[Stored items]

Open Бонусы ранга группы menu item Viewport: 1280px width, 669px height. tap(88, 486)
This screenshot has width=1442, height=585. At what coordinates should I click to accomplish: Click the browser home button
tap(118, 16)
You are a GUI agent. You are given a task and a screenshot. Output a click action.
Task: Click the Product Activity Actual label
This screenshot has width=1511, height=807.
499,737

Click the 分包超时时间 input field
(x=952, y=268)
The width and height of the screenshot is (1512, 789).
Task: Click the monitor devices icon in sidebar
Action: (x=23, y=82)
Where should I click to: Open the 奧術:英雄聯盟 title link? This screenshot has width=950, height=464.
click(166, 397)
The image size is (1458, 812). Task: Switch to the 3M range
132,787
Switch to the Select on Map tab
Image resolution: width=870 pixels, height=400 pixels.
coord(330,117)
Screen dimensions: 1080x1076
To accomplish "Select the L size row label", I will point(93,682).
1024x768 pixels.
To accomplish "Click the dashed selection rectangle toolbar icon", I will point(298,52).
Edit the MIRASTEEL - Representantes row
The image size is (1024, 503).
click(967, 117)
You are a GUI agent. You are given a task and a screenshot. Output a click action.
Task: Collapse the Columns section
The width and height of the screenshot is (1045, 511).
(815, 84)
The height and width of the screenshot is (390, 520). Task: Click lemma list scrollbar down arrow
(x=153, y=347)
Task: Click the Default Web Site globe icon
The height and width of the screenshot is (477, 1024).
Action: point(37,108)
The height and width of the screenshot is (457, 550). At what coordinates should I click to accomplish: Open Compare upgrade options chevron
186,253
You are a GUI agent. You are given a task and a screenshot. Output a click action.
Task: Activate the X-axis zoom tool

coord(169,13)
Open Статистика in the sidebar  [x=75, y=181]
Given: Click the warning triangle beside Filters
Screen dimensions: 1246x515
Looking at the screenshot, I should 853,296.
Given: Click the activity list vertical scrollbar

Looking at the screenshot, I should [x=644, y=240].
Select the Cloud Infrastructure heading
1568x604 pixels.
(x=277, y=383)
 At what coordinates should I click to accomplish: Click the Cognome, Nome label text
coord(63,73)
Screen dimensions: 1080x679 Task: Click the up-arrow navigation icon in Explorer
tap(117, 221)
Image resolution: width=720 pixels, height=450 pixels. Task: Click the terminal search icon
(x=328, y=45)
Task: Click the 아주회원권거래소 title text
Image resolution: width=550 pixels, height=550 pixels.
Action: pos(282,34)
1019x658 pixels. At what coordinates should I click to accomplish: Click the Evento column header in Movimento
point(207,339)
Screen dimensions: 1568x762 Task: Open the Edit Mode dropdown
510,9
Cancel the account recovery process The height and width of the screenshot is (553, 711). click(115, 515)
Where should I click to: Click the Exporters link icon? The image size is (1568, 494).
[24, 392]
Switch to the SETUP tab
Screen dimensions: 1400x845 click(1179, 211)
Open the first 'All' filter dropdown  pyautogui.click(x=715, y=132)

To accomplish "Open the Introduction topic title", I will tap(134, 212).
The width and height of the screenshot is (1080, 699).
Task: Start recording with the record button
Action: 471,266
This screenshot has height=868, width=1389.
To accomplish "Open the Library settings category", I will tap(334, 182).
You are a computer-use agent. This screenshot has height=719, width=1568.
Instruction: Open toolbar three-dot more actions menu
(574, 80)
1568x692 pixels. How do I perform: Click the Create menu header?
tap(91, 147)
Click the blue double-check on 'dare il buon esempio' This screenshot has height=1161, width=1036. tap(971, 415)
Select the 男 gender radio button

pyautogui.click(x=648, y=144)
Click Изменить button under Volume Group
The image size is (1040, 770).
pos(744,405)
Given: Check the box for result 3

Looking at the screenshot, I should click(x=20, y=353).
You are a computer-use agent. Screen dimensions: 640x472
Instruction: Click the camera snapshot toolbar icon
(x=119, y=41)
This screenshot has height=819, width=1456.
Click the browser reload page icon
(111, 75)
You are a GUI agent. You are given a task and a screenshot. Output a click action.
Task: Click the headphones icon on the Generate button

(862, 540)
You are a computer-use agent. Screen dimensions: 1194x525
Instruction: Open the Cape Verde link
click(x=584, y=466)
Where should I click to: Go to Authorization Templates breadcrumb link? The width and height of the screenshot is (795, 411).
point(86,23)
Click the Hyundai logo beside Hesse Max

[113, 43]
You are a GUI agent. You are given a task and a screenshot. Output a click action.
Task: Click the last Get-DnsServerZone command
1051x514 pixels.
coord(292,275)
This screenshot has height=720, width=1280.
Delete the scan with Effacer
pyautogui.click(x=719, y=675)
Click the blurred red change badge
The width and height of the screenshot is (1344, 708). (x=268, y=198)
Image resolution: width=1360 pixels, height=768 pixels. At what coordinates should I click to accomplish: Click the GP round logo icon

## [Problem statement]
Copy out all of the records, keeping every line identical.

## [Response]
Open Бонусы ранга группы menu item Viewport: 1280px width, 669px height. tap(88, 486)
This screenshot has width=1442, height=585. At what coordinates should I click to accomplish: Click the browser home button
tap(118, 16)
You are a GUI agent. You are given a task and a screenshot. Output a click action.
Task: Click the Product Activity Actual label
This screenshot has width=1511, height=807.
499,737

Click the 分包超时时间 input field
(x=952, y=268)
The width and height of the screenshot is (1512, 789).
Task: Click the monitor devices icon in sidebar
Action: (x=23, y=82)
Where should I click to: Open the 奧術:英雄聯盟 title link? This screenshot has width=950, height=464.
click(166, 397)
The image size is (1458, 812). Task: Switch to the 3M range
132,787
Switch to the Select on Map tab
Image resolution: width=870 pixels, height=400 pixels.
coord(330,117)
Screen dimensions: 1080x1076
To accomplish "Select the L size row label", I will point(93,682).
1024x768 pixels.
To accomplish "Click the dashed selection rectangle toolbar icon", I will point(298,52).
Edit the MIRASTEEL - Representantes row
The image size is (1024, 503).
click(967, 117)
You are a GUI agent. You are given a task and a screenshot. Output a click action.
Task: Collapse the Columns section
The width and height of the screenshot is (1045, 511).
(815, 84)
The height and width of the screenshot is (390, 520). Task: Click lemma list scrollbar down arrow
(x=153, y=347)
Task: Click the Default Web Site globe icon
The height and width of the screenshot is (477, 1024).
Action: point(37,108)
The height and width of the screenshot is (457, 550). At what coordinates should I click to accomplish: Open Compare upgrade options chevron
186,253
You are a GUI agent. You are given a task and a screenshot. Output a click action.
Task: Activate the X-axis zoom tool

coord(169,13)
Open Статистика in the sidebar  [x=75, y=181]
Given: Click the warning triangle beside Filters
Screen dimensions: 1246x515
Looking at the screenshot, I should 853,296.
Given: Click the activity list vertical scrollbar

Looking at the screenshot, I should [x=644, y=240].
Select the Cloud Infrastructure heading
1568x604 pixels.
(x=277, y=383)
 At what coordinates should I click to accomplish: Click the Cognome, Nome label text
coord(63,73)
Screen dimensions: 1080x679 Task: Click the up-arrow navigation icon in Explorer
tap(117, 221)
Image resolution: width=720 pixels, height=450 pixels. Task: Click the terminal search icon
(x=328, y=45)
Task: Click the 아주회원권거래소 title text
Image resolution: width=550 pixels, height=550 pixels.
Action: pos(282,34)
1019x658 pixels. At what coordinates should I click to accomplish: Click the Evento column header in Movimento
point(207,339)
Screen dimensions: 1568x762 Task: Open the Edit Mode dropdown
510,9
Cancel the account recovery process The height and width of the screenshot is (553, 711). click(115, 515)
Where should I click to: Click the Exporters link icon? The image size is (1568, 494).
[24, 392]
Switch to the SETUP tab
Screen dimensions: 1400x845 click(1179, 211)
Open the first 'All' filter dropdown  pyautogui.click(x=715, y=132)

To accomplish "Open the Introduction topic title", I will tap(134, 212).
The width and height of the screenshot is (1080, 699).
Task: Start recording with the record button
Action: 471,266
This screenshot has height=868, width=1389.
To accomplish "Open the Library settings category", I will tap(334, 182).
You are a computer-use agent. This screenshot has height=719, width=1568.
Instruction: Open toolbar three-dot more actions menu
(574, 80)
1568x692 pixels. How do I perform: Click the Create menu header?
tap(91, 147)
Click the blue double-check on 'dare il buon esempio' This screenshot has height=1161, width=1036. tap(971, 415)
Select the 男 gender radio button

pyautogui.click(x=648, y=144)
Click Изменить button under Volume Group
The image size is (1040, 770).
pos(744,405)
Given: Check the box for result 3

Looking at the screenshot, I should click(x=20, y=353).
You are a computer-use agent. Screen dimensions: 640x472
Instruction: Click the camera snapshot toolbar icon
(x=119, y=41)
This screenshot has height=819, width=1456.
Click the browser reload page icon
(111, 75)
You are a GUI agent. You are given a task and a screenshot. Output a click action.
Task: Click the headphones icon on the Generate button

(862, 540)
You are a computer-use agent. Screen dimensions: 1194x525
Instruction: Open the Cape Verde link
click(x=584, y=466)
Where should I click to: Go to Authorization Templates breadcrumb link? The width and height of the screenshot is (795, 411).
point(86,23)
Click the Hyundai logo beside Hesse Max

[113, 43]
You are a GUI agent. You are given a task and a screenshot. Output a click action.
Task: Click the last Get-DnsServerZone command
1051x514 pixels.
coord(292,275)
This screenshot has height=720, width=1280.
Delete the scan with Effacer
pyautogui.click(x=719, y=675)
Click the blurred red change badge
The width and height of the screenshot is (1344, 708). (x=268, y=198)
Image resolution: width=1360 pixels, height=768 pixels. At what coordinates should I click to accomplish: Click the GP round logo icon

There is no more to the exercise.